Eine Kollegin ruft mich an. „Mondkind, Du warst doch heute Morgen nicht in der Frühbesprechung. Schau im Arztzimmer im Regal, ich habe Dir einen Kaffee hingestellt.“ Ich bedanke mich gleich mehrfach. „Du hast mich gerettet in meinen letzten Dienst“, sagt sie.

Der Intensiv – Oberarzt meldet sich auch nochmal. „Frau Mondkind, schade, dass Sie heute Morgen nicht in der Frühbesprechung waren. Man hat Ihr Engagement im Spätdienst in der ZNA gelobt.“ Wie schön… Und wie schön, dass mir das dann vor allen Dingen jemand sagt.

Später schickt er mir noch eine kleine Aufstellung über die nächsten Schritte, auf die wir uns geeinigt haben. Wieder regelmäßig laufen gehen (mit den Spätdiensten und der Erschöpfung habe ich das schleifen lassen), vielleicht Sport in einem Verein machen (ich hatte mir Volleyball spielen überlegt und tatsächlich habe ich letztens am schwarzen Brett bei uns sogar einen Aushang gesehen, vielleicht sollte ich mal telefonieren) und ich möchte endlich Klavier spielen lernen – also vielleicht ab und an mal Musikunterricht.

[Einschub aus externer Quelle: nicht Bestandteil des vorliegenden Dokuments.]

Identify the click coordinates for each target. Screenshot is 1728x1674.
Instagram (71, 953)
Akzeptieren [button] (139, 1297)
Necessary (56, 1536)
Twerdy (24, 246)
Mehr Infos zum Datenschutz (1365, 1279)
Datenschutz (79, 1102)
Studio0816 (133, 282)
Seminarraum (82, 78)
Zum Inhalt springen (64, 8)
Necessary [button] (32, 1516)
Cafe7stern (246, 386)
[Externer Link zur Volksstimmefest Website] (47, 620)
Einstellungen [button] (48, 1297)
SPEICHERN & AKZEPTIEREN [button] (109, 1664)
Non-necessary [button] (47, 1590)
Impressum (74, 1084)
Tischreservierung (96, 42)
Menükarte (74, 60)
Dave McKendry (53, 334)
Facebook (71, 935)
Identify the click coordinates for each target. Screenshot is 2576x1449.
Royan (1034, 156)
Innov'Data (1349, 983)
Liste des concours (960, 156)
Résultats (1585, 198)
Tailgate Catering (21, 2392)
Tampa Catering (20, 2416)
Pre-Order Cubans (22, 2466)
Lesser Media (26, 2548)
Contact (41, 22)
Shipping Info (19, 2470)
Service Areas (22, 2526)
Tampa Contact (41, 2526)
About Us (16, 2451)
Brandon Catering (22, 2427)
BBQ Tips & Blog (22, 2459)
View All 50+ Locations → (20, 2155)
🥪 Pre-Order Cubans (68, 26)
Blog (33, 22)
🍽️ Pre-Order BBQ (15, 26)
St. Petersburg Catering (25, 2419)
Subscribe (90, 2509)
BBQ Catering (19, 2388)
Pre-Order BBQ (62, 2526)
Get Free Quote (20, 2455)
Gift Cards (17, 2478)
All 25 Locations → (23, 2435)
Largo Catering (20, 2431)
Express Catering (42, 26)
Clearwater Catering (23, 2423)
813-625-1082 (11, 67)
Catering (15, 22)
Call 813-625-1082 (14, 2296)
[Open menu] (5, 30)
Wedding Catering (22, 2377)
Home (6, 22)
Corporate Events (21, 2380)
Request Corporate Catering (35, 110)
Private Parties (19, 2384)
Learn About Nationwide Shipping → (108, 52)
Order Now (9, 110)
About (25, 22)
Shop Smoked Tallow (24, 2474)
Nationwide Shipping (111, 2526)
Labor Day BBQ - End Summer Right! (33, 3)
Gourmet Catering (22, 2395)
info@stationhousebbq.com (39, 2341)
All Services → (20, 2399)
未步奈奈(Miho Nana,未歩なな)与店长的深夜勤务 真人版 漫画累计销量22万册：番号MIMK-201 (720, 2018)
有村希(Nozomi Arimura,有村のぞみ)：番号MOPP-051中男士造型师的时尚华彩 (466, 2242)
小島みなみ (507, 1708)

Und weiter schreiben und kreativ sein; er findet, dass ich das gut kann.
(Ich wäre schon froh, wenn ich eines von diesen Dingen regelmäßig machen könnte).
Daneben wird es jetzt doch erstmal wieder ein bisschen medikamentöse Unterstützung geben, damit man vielleicht diese tiefen Tiefs ein bisschen auffangen kann, Ärzte unter sich kriegen das schon hin da ein geeignetes Konzept aufzustellen.

Und wie so oft am Freitagnachmittag kommt noch ein kleines Email. „Ein schönes Wochenede Ihnen. Und berichten Sie bitte einfach weiter.“ Und damit ist dann auch dieser verletzte Anteil in mir beruhigt, der mich mit so großen Augen anschaut und noch nicht wirklich weiß, was er von allem, was im Moment passiert, halten soll.
Da ist so viel Angst, doch verletzt zu werden, aber auch so viel Dankbarkeit fürs Halten, Tragen und Unterstützen. Es ist so schön, einfach mal gesehen zu werden. Und wenn dafür nicht unendlich viel Energie drauf geht, dann ist es auch umso einfacher, die Konzepte nach und nach umzusetzen.